To find: (i) The temperature of glass-cork interface and (ii) The rate at which heat is conducted across the sheet neglecting edge effects.

Solution:

As per the given criteria,

Thermal conductivity of cork $K_c=6.3\times {10}^{-2}W{m}^{-1}{K}^{-1}$

Thermal conductivity of glass $=7.2\times {10}^{-1}W{m}^{-1}{K}^{-1}$

Area of the cork and glass sheet, $A_c=A_g=20c{m}^2=20\times {10}^{-4}{m}^2$

Thickness of cork sheet, $l_c=3mm=3\times {10}^{-3}m$

Thickness of glass sheet, $l_g=5mm=5\times {10}^{-3}m$

There are two layers in series,

So heat current will be same across two layers.

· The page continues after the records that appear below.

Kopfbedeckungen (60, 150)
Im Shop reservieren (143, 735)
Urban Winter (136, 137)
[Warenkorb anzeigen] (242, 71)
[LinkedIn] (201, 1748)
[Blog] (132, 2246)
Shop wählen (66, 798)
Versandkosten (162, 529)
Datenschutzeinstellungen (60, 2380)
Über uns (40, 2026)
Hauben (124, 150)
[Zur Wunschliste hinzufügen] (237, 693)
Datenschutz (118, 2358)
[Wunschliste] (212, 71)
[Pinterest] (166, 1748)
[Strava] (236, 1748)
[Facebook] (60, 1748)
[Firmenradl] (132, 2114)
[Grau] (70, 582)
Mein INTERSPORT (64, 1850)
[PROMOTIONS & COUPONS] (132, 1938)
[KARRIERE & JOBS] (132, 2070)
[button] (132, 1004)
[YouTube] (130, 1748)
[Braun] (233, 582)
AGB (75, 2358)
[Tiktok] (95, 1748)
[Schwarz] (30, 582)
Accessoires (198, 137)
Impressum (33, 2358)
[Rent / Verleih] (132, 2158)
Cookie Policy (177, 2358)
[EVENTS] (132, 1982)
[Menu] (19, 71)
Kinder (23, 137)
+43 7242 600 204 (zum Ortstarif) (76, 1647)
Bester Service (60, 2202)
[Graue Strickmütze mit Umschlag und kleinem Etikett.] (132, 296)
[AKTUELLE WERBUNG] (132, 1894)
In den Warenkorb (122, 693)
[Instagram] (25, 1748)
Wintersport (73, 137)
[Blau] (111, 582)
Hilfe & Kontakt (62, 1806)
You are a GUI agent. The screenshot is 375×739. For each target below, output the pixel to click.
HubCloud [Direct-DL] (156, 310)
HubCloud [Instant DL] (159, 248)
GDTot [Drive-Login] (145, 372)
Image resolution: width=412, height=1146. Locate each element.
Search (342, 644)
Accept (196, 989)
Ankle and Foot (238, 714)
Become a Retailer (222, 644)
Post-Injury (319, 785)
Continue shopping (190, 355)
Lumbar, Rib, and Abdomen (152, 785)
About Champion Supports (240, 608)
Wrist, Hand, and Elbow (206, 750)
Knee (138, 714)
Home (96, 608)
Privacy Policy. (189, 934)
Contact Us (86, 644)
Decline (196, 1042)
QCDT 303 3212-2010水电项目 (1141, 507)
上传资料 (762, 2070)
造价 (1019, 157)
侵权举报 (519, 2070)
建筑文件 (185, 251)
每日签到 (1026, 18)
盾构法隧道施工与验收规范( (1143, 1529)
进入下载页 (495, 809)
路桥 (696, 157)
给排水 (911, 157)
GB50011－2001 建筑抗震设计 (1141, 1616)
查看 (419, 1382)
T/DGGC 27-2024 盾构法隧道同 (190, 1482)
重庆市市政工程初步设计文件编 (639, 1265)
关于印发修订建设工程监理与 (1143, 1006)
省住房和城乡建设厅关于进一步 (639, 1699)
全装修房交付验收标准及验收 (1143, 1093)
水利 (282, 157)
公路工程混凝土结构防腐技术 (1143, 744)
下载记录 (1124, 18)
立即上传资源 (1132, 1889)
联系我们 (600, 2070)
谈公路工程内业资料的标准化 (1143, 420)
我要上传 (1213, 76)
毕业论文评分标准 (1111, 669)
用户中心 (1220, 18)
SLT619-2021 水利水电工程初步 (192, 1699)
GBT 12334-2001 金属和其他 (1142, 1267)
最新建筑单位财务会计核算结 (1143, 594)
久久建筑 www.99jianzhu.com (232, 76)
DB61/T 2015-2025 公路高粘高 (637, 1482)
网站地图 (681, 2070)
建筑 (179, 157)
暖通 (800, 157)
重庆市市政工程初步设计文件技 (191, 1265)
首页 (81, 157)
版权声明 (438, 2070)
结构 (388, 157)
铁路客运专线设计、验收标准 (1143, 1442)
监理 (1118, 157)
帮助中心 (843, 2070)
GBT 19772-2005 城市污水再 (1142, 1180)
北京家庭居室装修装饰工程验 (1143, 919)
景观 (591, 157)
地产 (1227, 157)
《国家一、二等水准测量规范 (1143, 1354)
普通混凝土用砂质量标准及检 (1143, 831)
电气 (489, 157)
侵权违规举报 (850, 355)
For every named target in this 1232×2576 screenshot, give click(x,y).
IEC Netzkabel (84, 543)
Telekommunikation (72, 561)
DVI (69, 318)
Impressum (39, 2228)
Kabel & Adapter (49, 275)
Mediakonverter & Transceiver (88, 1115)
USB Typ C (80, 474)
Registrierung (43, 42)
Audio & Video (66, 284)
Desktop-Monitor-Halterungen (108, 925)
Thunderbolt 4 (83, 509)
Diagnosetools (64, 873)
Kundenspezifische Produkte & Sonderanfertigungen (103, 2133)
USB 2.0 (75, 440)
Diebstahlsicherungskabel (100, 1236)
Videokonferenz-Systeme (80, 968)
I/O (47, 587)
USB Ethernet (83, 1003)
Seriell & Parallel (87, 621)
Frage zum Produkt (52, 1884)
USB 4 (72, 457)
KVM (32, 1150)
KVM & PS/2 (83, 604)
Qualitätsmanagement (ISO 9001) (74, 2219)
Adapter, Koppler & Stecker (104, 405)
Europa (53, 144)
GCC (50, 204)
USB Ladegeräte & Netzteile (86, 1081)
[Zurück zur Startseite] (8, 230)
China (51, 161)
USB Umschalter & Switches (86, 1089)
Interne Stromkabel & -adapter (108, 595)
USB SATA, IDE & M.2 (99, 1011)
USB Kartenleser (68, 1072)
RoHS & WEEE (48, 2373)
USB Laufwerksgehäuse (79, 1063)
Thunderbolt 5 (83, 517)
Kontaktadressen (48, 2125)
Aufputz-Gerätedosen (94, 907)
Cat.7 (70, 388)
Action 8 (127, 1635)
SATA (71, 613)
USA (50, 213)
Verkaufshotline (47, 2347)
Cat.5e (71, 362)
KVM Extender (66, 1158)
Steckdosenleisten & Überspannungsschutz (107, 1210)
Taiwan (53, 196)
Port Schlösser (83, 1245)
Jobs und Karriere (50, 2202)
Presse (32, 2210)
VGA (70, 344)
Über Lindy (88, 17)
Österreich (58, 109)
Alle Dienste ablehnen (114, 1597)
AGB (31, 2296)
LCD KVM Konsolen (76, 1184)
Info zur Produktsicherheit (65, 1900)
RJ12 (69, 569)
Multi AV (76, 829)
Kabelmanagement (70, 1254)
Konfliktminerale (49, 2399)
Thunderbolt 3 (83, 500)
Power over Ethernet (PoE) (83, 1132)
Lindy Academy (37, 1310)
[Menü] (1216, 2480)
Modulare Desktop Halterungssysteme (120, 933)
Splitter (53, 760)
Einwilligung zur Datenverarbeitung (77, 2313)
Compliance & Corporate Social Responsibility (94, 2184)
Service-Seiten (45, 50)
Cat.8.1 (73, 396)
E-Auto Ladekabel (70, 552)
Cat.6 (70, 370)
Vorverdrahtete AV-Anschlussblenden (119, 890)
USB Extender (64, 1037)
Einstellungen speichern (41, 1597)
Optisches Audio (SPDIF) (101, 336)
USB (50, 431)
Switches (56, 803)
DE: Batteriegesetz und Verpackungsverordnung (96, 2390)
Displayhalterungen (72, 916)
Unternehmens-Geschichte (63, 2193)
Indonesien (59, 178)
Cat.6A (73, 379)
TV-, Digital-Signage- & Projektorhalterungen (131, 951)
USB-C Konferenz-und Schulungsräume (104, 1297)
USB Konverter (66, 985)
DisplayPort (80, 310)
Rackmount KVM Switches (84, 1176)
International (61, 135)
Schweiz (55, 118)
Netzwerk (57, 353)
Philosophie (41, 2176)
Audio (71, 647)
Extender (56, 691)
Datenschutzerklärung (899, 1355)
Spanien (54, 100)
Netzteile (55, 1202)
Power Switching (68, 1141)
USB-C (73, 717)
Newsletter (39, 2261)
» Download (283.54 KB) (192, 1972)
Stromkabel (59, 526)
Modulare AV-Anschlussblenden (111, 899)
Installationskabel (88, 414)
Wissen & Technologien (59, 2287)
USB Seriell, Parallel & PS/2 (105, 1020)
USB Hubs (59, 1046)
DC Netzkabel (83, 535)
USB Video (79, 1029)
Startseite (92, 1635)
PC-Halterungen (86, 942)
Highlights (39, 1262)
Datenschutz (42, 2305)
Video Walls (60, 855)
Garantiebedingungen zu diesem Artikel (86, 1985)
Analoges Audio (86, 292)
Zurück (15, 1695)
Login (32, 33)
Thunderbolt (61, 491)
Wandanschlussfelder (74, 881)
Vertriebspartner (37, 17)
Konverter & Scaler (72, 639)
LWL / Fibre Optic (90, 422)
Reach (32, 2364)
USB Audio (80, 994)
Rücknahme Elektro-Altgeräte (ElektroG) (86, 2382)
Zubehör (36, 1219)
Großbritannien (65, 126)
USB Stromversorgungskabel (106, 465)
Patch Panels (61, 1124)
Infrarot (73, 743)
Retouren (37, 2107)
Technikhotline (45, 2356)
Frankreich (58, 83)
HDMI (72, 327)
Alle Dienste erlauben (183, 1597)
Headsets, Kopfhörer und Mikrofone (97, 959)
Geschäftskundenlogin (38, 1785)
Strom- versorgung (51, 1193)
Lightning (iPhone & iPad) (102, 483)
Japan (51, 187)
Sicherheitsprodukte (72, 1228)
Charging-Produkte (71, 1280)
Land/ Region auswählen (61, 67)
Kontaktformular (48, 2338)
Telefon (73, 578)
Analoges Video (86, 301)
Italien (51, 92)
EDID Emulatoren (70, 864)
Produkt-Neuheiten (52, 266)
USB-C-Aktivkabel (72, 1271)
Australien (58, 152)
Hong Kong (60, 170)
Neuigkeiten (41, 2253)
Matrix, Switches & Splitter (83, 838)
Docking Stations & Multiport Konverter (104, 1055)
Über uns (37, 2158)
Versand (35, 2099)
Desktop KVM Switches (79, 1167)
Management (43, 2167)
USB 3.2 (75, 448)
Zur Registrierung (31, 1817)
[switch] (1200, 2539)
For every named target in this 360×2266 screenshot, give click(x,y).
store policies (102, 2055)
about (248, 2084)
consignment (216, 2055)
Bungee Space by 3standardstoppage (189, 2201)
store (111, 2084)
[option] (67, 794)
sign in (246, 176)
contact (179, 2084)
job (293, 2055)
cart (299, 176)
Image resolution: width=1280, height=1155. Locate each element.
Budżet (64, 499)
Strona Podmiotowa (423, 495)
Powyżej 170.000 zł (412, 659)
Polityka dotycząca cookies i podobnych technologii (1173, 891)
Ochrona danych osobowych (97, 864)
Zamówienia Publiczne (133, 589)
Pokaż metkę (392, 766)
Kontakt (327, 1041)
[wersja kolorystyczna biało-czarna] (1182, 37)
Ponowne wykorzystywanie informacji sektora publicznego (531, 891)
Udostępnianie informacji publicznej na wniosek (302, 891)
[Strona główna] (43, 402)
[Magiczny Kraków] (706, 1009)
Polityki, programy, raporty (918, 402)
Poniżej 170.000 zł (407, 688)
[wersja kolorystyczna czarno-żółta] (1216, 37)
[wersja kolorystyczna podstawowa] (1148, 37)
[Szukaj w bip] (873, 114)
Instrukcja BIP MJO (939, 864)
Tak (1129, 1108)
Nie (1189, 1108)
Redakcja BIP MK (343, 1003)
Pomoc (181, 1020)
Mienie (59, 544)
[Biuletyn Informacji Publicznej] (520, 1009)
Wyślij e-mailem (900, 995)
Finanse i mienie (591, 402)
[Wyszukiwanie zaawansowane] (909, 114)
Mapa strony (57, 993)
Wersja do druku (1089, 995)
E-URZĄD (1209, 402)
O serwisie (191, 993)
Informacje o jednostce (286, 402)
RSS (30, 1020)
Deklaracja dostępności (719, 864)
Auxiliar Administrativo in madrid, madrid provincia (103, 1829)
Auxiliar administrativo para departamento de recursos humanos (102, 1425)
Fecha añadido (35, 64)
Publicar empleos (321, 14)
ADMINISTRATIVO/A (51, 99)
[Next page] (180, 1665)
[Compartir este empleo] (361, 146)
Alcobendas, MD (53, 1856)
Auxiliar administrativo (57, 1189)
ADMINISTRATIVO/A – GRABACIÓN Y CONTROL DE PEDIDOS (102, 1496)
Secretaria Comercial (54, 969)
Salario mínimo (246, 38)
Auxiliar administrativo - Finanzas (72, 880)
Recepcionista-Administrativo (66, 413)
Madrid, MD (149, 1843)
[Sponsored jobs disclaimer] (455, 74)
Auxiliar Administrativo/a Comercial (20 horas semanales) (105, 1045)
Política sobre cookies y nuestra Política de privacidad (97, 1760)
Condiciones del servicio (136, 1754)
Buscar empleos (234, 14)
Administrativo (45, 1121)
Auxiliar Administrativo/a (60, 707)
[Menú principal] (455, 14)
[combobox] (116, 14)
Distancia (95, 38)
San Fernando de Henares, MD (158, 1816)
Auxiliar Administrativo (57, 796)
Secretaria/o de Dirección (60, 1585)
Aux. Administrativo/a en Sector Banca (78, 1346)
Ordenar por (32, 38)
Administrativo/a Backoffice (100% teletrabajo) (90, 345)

Set the temperature at interface $T.$

Heat current across layer $A=\frac{KA\Delta T}{l}$

Where, $K$ = Thermal conductivity

and $A$ = Area

$\Delta T$ is Temperature difference

$l$ = Length along heat traveled

Heat layer across layer A(cork) at ${20}^{\circ }C=\frac{K_c{A}_c\Delta T}{l_c}$

$⟹=\frac{6.3\times {10}^{-2}\times 20\times {10}^{-4}\times (T-20)}{3\times {10}^{-3}}=42\times {10}^{-3}\times (T-20).................\left(i\right)$

Heat current across layer B(glass) at ${100}^{\circ }C=\frac{K_g{A}_g\Delta T}{l_g}$

$⟹=\frac{7.2\times {10}^{-1}\times 20\times {10}^{-4}(100-T)}{5\times {10}^{-3}}=28.8\times {10}^{-2}\times (100-T)..............\left(ii\right)$

At steady state eqn(i) and eqn(ii) should be equal, we get

$42\times {10}^{-3}\times (T-20)=28.8\times {10}^{-2}\times (100-T)⟹0.146(T-20)=(100-T)⟹1.146T=100+2.92⟹T\approx {90}^{\circ }C$

is the temperature of glass-cork interface

Now put T in any one of the equation (i), we get

$H=42\times {10}^{-3}(90-20)⟹H=2940\times {10}^{-3}⟹H=2.94J/s$

is the rate at which heat is conducted across the sheet neglecting edge effects.